§ EXERCISE PROMPT: A faithful transcript of every entry is required; pictures do not belong in it.

§ RECORDED INFORMATION:
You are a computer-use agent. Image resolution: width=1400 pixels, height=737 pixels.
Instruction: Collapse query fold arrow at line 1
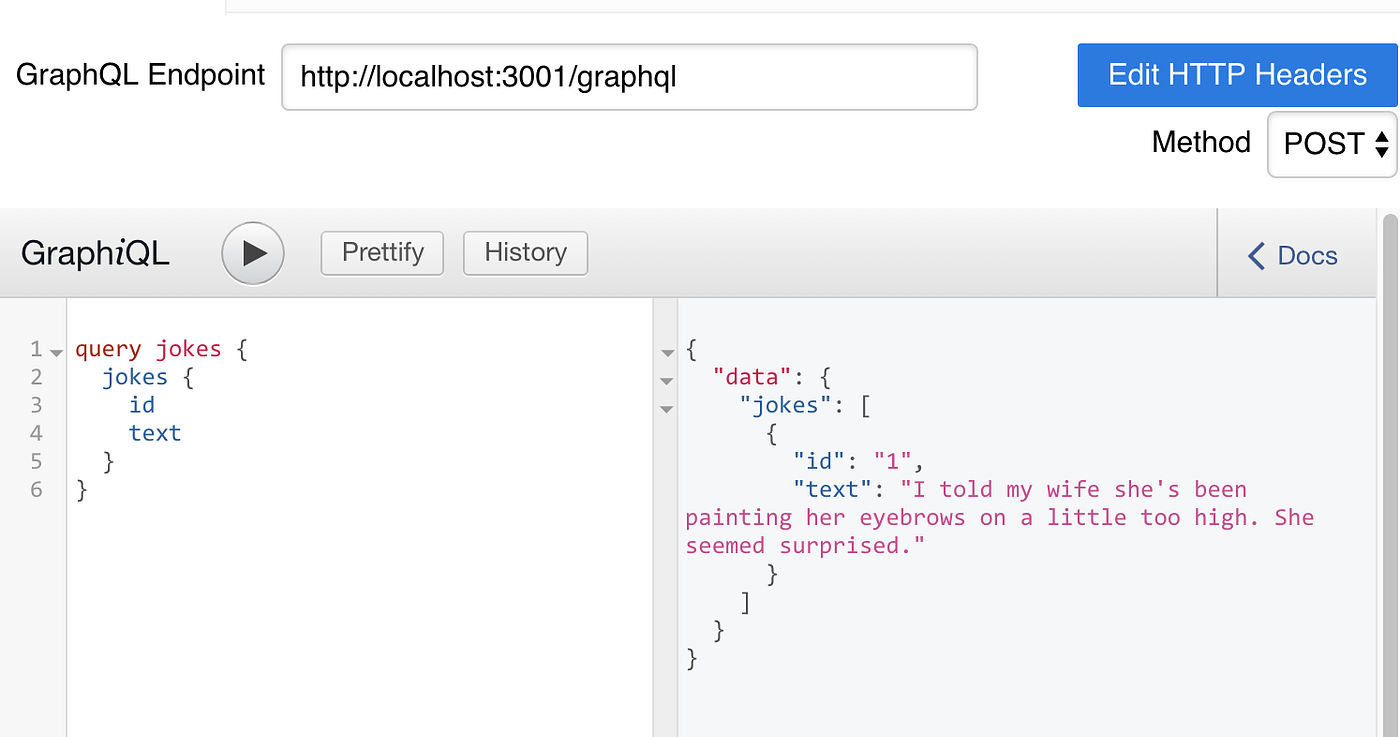(x=56, y=352)
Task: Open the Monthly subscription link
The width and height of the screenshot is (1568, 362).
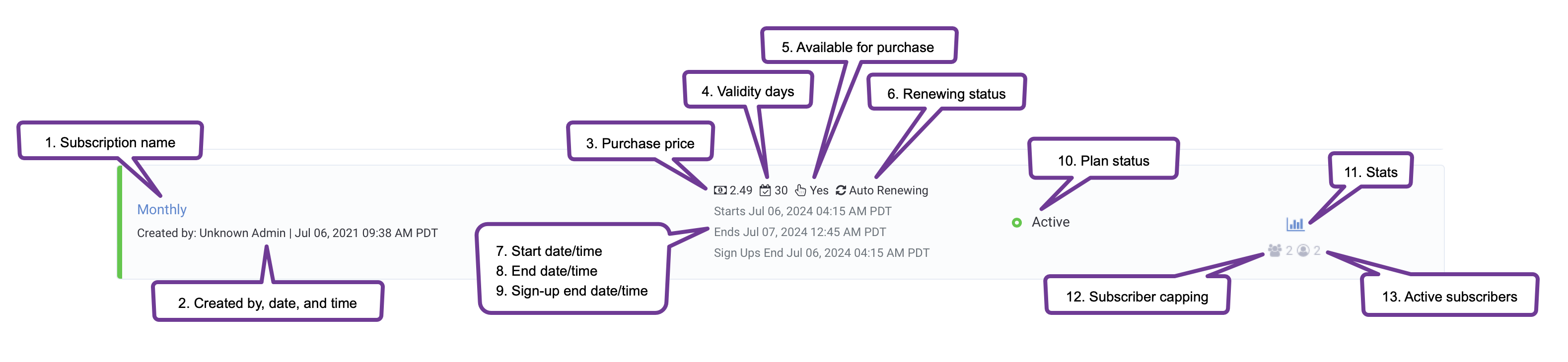Action: pos(161,209)
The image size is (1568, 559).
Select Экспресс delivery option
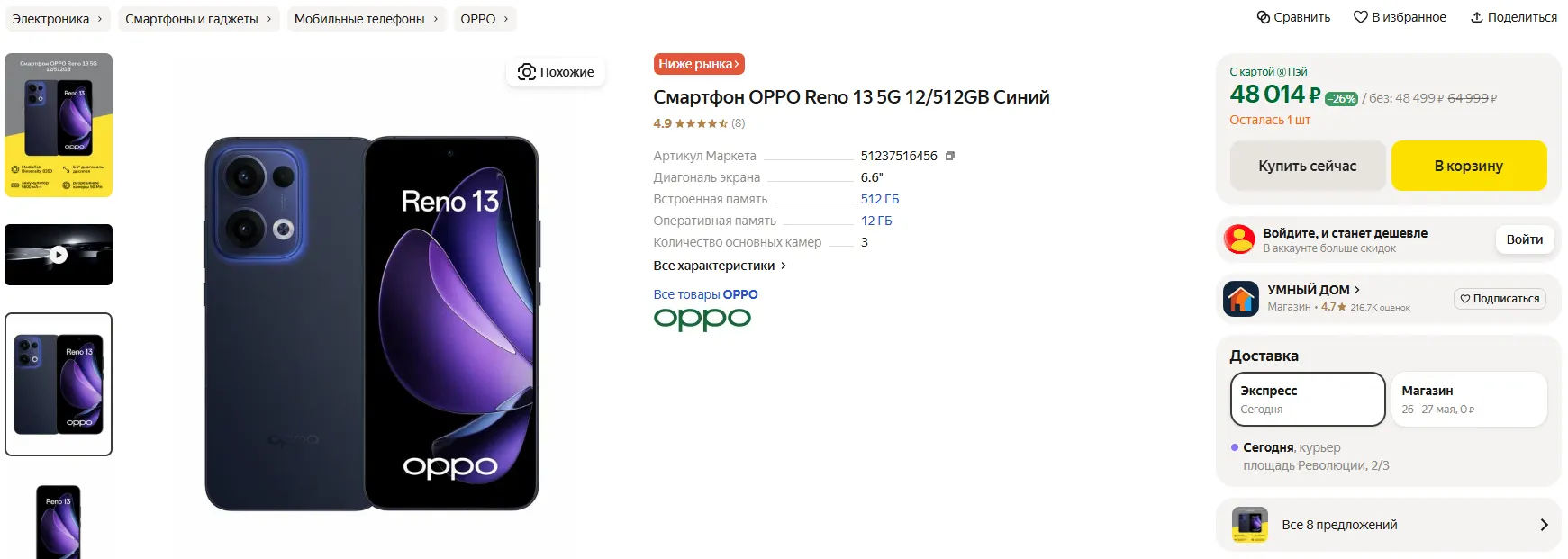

§ SOLUTION TO THIS PROBLEM:
You are a computer-use agent. Image resolution: width=1400 pixels, height=737 pixels.
Instruction: Collapse query fold arrow at line 1
(x=56, y=352)
Task: Open the Monthly subscription link
The width and height of the screenshot is (1568, 362).
Action: pos(161,209)
The image size is (1568, 559).
Select Экспресс delivery option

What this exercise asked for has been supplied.